#### Given records
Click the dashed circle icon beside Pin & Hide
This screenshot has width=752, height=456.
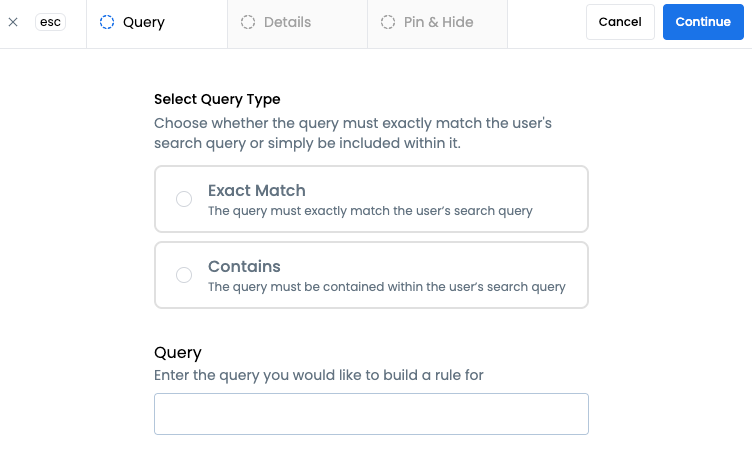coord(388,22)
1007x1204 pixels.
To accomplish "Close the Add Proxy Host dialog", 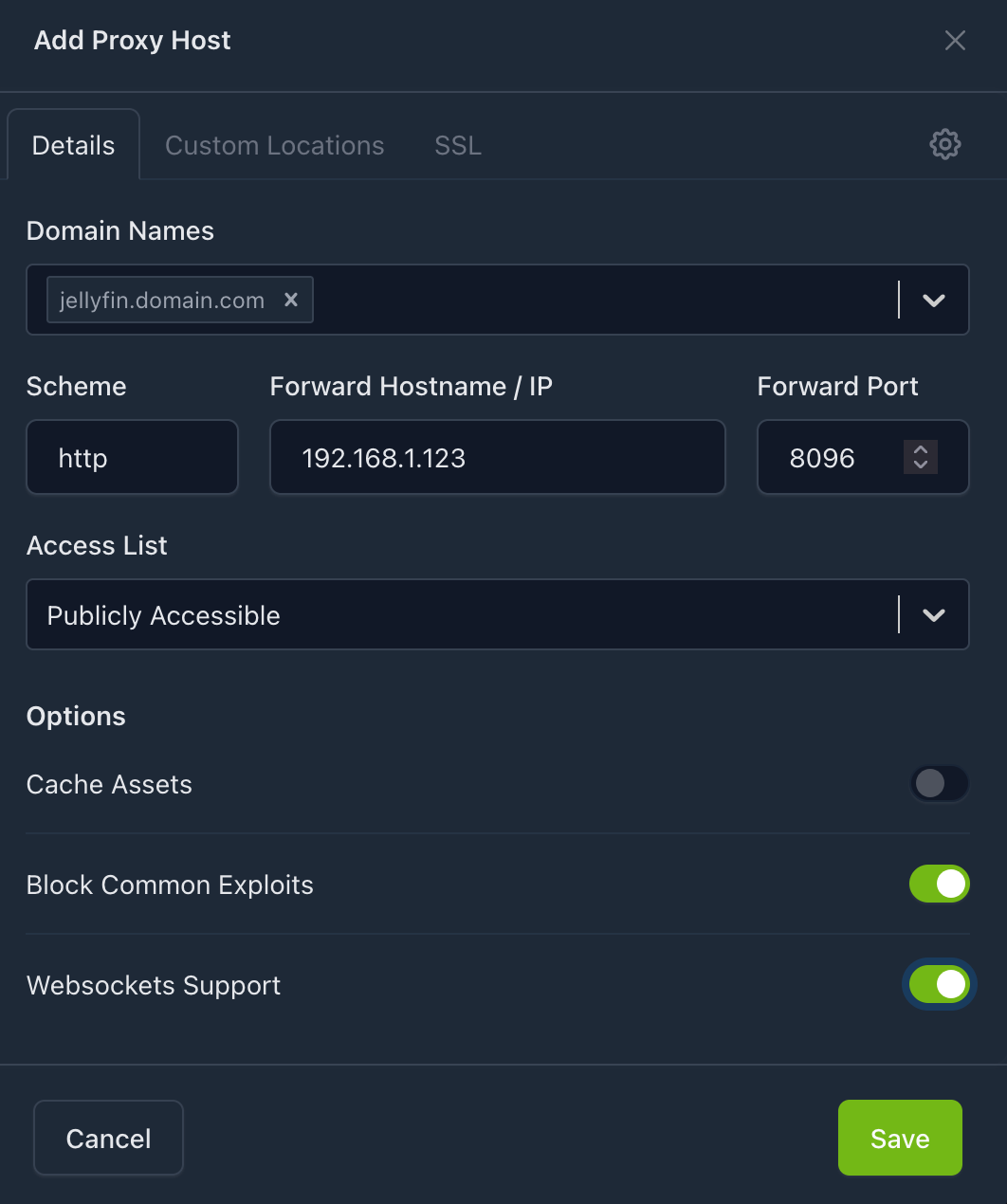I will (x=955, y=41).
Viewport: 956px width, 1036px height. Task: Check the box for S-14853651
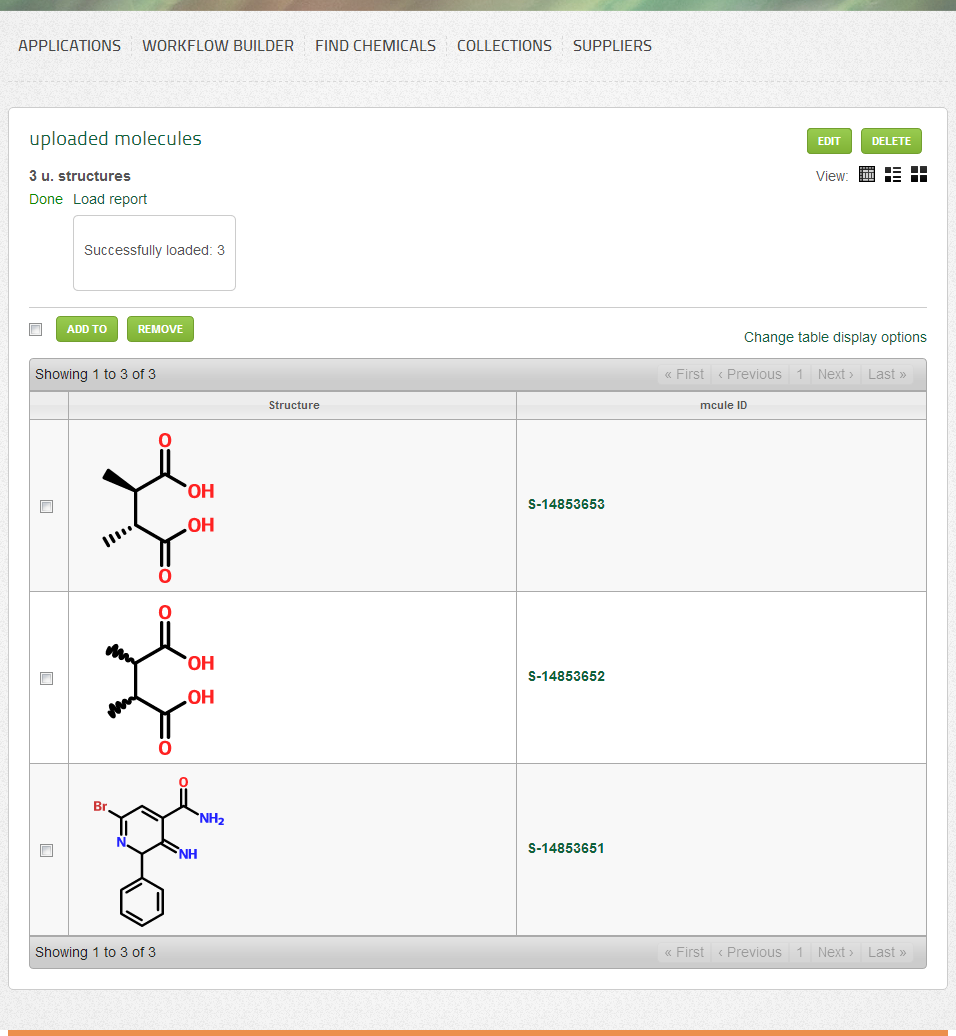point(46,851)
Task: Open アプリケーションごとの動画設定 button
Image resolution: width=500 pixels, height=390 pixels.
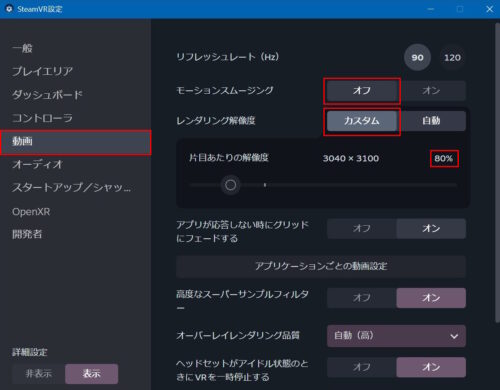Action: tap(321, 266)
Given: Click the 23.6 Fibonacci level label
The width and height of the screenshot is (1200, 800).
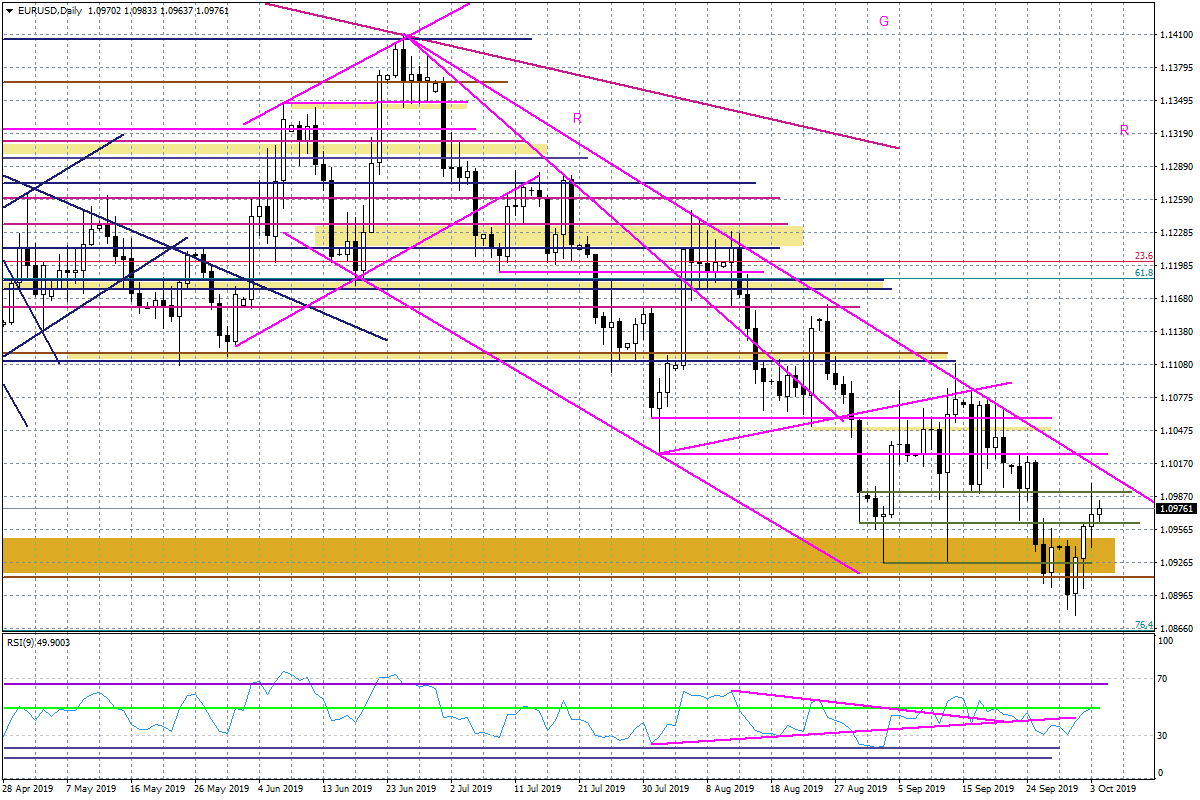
########
* The task
How many lines in the records include "Click"? Answer with the number alone.

* Answer space
2